EXCERPT TO READ:
——

I read this article https://www.nytimes.com/2018/11/24/opinion/sunday/vaginoplasty-transgender-medicine.html. And it was a MTF. I honestly have not come across too many trans that feel this way. I certainly have never felt this way but I am not going to have phalloplasty. It is a complex surgery and I just do not want to go through with it. I just want to be flat chested and grow a beard. The things raised in this article scare me because I don’t ever want my hormones to be in jeopardy. I know that losing my breasts has to be dealt with. I have thought about it so many times. I mean, I am sort of attached to them. I wish they never were formed so I didn’t feel that way but now that they are sort of shrinking slowly, I am glad. It was a huge part of my dysphoria to have breasts when I didn’t want them. I know eventually, I will have to have top surgery and getting a good surgeon is key because I have heard horror surgeries where the surgeon doesn’t care and just does a bad job. Granted this was just in the UK, but I am hoping to find one in the Boston area that is considerate and doesn’t cause nerve damage or anything. That is further down the road as I am not there yet. I don’t know if I can talk about this with my therapist or not. He doesn’t seem to know a lot about transgender and I am kind of pissed because on the website I found him at, said that he did. I am not sure if I will have to find another therapist to deal with the dysphoria or not.

This female is having doubts about getting surgery to have a vagina implanted. I don’t understand why she would go through something like that if it is going to cause her more emotional pain than what she is already in. And I still cannot believe a surgeon would do it when there are doubts. I am not saying my transition has made me bone fide happy, but it has relieved a lot of the tension I was feeling not going through the transition and having to wait so much from the LGBT clinic and then I met my doctor and she is all like when do you want to start. Like seriously, in one visit, I am on hormones. I understand the LGBT taking things slow and working things out but I have known the last ten fricken years, maybe more than that, that I am NOT a fucking female. I am a fucking male. I hate getting misgendered! It really drives me crazy and Microsoft doesn’t recognize misgendered. How fucking lovely.

I have my shot this week. I am excited because I get to do the selfies and post a little bit about changes. Honestly, other than thicker leg hair, there hasn’t been much since last week. I keep getting complimented on the facial changes but I don’t see them week to week. Sure from day 1 to now I do but I think if I lose weight, it will be more prominent. I think I have lost some weight since I haven’t been eating regularly with the whole sodium thing. I really have just been sleeping a heck of a lot.

I see my psychiatrist this week. I am glad because I miss seeing her. I hate these monthly meetings but she is always a page or email away if I really need her. I don’t know what they are going to do about my mood stabilizer. I see my pcp Wed to get my blood redrawn to check levels. Then go from there. I really hate that I have to taper my drug but I don’t know if it is just to taper to a lower dose or off the medication entirely. And I am starting to feel that woozy feeling again, which means I am going to crash soon. I am over a 1,000 words. So I guess that is good for the day. God I can’t wait till this is resolved!

——

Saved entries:
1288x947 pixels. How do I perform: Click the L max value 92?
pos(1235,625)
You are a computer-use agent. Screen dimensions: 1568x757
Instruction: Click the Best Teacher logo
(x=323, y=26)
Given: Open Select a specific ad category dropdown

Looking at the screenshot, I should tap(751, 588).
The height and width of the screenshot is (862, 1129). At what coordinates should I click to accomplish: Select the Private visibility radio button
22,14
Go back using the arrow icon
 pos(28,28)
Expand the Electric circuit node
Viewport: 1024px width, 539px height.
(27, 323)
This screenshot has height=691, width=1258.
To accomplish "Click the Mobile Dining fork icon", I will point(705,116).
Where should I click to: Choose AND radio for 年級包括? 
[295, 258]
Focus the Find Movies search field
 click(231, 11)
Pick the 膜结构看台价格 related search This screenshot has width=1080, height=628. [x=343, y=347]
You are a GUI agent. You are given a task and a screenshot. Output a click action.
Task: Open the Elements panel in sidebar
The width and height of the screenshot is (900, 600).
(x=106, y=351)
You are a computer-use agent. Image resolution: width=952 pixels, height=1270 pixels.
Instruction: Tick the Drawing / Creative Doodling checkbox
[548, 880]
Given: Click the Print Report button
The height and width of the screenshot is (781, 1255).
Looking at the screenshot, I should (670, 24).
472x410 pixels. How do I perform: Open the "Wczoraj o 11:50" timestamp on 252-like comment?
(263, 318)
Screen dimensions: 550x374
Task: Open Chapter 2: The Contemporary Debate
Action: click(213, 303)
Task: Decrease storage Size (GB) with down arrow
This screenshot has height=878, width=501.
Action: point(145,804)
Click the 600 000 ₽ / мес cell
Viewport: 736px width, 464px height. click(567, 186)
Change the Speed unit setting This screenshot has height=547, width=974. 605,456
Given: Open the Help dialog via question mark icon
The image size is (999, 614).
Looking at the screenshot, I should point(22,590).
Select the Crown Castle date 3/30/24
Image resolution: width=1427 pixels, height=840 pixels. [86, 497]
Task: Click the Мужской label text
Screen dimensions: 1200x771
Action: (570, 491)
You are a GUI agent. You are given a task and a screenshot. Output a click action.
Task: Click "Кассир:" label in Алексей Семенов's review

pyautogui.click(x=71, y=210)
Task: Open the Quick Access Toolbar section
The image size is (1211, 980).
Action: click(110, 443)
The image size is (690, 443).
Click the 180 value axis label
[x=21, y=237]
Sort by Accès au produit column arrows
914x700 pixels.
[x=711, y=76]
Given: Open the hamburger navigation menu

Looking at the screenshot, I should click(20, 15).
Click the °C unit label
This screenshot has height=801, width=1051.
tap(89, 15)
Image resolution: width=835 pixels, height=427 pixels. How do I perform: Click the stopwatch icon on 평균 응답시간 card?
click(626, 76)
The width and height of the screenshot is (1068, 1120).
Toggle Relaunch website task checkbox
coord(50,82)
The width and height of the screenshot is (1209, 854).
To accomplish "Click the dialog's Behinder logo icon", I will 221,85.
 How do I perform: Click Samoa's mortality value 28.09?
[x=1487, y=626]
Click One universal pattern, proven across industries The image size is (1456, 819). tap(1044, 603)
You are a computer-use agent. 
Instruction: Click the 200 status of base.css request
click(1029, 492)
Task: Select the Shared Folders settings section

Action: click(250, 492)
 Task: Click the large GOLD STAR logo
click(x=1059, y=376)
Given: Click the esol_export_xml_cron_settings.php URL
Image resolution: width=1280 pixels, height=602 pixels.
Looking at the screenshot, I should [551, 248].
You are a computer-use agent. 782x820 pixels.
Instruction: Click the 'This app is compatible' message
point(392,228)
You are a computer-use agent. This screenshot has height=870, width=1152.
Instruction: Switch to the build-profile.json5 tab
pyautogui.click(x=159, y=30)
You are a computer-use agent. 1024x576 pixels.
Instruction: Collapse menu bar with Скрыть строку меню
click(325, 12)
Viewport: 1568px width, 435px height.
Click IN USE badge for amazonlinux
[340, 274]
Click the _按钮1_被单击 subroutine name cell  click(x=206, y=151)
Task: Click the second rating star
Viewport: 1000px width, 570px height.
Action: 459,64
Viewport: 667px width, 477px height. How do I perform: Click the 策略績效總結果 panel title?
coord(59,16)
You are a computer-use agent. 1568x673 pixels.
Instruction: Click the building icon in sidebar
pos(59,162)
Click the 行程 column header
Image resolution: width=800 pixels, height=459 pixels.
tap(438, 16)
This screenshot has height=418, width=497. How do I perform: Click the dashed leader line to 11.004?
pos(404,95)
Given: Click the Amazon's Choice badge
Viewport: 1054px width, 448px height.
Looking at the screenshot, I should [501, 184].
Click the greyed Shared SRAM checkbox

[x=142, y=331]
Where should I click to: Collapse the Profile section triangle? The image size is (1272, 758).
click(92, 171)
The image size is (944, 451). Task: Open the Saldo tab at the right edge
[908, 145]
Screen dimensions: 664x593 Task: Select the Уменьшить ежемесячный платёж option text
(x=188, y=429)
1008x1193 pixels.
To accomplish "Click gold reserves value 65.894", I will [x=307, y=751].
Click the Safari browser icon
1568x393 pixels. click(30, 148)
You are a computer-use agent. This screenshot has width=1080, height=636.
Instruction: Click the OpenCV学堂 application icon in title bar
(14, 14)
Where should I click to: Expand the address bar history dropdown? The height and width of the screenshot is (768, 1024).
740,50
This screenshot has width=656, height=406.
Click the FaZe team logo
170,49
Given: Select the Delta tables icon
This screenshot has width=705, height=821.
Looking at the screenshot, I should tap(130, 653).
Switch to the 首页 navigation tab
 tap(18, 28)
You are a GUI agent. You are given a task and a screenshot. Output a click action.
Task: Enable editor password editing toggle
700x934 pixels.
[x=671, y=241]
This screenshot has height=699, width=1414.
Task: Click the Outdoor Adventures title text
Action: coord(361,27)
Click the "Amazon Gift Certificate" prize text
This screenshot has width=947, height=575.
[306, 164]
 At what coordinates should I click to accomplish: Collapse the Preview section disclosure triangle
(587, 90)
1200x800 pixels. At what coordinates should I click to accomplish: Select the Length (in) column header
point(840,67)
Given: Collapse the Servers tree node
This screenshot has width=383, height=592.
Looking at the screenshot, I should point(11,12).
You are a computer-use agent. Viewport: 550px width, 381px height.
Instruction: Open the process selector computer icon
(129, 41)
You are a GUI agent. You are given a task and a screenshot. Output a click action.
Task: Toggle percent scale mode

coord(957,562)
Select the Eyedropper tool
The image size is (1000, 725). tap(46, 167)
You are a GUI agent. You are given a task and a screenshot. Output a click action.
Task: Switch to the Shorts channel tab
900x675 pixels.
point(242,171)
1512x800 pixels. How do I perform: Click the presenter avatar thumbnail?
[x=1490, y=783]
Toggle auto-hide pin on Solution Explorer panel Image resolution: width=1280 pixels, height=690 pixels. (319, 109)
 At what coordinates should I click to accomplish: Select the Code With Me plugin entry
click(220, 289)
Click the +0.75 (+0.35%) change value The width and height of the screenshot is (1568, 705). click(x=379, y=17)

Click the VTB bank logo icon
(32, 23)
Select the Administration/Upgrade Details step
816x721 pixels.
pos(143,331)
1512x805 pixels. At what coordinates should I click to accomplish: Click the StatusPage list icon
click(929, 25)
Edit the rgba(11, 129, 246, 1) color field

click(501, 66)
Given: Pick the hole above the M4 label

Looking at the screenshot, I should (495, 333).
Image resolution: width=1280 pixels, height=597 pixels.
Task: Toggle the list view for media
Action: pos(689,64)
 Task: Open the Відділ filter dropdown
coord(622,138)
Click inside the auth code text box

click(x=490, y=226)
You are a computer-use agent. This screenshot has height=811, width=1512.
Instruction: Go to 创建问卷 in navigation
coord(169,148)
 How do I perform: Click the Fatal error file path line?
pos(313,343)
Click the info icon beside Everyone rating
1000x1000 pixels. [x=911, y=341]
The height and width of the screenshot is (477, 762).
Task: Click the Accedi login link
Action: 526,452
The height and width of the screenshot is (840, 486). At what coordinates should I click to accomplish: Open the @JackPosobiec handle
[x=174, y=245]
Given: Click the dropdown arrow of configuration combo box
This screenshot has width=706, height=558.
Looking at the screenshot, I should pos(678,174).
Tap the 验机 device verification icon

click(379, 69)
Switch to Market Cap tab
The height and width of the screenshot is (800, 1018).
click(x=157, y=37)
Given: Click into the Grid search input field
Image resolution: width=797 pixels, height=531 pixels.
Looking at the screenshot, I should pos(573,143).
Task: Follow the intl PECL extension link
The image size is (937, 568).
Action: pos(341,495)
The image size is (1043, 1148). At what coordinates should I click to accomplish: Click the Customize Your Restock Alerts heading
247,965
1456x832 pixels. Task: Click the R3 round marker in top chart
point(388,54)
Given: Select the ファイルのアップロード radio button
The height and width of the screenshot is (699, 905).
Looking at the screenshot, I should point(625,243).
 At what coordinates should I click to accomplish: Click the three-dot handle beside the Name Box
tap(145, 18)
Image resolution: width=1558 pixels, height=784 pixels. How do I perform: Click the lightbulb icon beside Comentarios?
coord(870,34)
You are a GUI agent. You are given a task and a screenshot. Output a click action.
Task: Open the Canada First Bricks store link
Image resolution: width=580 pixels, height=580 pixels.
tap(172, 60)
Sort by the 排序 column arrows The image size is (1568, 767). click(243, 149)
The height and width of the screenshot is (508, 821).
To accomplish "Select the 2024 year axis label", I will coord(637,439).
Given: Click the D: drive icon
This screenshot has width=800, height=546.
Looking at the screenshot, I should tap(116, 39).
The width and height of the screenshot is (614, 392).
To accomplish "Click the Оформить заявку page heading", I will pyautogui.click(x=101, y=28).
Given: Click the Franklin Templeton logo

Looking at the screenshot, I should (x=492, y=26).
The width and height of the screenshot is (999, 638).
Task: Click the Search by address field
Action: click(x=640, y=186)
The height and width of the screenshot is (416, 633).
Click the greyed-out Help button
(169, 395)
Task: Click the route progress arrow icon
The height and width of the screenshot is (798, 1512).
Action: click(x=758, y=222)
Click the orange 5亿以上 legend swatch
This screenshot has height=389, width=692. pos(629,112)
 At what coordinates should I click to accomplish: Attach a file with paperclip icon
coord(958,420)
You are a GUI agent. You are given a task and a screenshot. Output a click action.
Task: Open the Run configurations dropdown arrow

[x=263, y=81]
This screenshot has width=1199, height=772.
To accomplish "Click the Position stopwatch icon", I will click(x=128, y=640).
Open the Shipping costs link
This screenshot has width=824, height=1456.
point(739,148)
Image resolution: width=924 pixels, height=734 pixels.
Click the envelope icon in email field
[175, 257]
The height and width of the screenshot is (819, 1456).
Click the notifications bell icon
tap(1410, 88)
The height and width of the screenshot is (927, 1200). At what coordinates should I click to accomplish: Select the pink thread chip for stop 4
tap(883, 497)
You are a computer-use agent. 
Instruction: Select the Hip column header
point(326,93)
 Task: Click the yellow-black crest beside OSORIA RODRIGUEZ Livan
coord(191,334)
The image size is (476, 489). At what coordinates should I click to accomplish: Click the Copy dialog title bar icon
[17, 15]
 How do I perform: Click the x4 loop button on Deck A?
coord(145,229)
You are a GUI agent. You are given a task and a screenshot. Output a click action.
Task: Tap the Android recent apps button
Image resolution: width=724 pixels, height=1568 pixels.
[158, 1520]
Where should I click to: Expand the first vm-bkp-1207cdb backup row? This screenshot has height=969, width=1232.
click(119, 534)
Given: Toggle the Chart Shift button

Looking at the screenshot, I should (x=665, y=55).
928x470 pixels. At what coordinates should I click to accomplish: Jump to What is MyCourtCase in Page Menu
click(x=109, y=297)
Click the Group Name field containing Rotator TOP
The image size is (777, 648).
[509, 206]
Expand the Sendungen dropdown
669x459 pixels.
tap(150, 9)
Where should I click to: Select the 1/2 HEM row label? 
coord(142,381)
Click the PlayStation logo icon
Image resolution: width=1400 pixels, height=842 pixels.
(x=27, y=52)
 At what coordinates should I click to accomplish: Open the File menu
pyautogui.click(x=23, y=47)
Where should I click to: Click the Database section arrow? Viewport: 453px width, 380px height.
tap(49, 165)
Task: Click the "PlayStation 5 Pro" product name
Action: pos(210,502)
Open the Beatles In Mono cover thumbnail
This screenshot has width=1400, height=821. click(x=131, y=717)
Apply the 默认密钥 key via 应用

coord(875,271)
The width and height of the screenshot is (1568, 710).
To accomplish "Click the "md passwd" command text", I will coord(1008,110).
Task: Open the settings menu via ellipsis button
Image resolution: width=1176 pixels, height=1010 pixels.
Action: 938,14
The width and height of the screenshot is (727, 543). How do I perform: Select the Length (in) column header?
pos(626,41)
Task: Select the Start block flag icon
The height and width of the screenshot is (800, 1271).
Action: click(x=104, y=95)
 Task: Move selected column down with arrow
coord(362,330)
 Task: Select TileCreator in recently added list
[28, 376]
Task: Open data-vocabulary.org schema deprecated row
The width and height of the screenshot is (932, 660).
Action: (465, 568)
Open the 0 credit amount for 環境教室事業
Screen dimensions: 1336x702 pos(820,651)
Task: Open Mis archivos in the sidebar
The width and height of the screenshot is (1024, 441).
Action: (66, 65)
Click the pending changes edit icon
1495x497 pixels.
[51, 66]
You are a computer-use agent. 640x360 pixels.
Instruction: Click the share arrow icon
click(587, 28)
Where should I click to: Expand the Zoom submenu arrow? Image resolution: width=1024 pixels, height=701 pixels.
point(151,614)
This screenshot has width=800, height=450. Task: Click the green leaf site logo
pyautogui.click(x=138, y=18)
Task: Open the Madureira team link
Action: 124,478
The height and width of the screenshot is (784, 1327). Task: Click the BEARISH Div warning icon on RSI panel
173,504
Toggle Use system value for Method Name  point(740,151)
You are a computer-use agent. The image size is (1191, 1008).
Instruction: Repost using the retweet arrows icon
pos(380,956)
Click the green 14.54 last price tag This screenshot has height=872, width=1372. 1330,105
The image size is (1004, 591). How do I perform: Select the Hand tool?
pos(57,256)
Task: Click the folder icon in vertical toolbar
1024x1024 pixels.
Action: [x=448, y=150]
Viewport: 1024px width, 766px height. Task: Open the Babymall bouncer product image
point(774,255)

——

WORK TO COMPLETE:
A) Transcribe the passage of the journal entry from "I see my psychiatrist" up to and including "this is resolved!".
B) Answer these questions using the journal entry:
(i) In which area does the writer hope to find a surgeon for top surgery?
(ii) Other than thicker leg hair, how much change has the writer noticed since last week?
(iii) On which day does the writer see the pcp to have blood redrawn?
C) Translate this sentence from the journal entry into Spanish: "I see my psychiatrist this week."
The data shown here come from a separate source.

YOUR RESPONSES:
A)
I see my psychiatrist this week. I am glad because I miss seeing her. I hate these monthly meetings but she is always a page or email away if I really need her. I don’t know what they are going to do about my mood stabilizer. I see my pcp Wed to get my blood redrawn to check levels. Then go from there. I really hate that I have to taper my drug but I don’t know if it is just to taper to a lower dose or off the medication entirely. And I am starting to feel that woozy feeling again, which means I am going to crash soon. I am over a 1,000 words. So I guess that is good for the day. God I can’t wait till this is resolved!

B)
(i) The Boston area.
(ii) Not much.
(iii) Wednesday.

C) Esta semana veo a mi psiquiatra.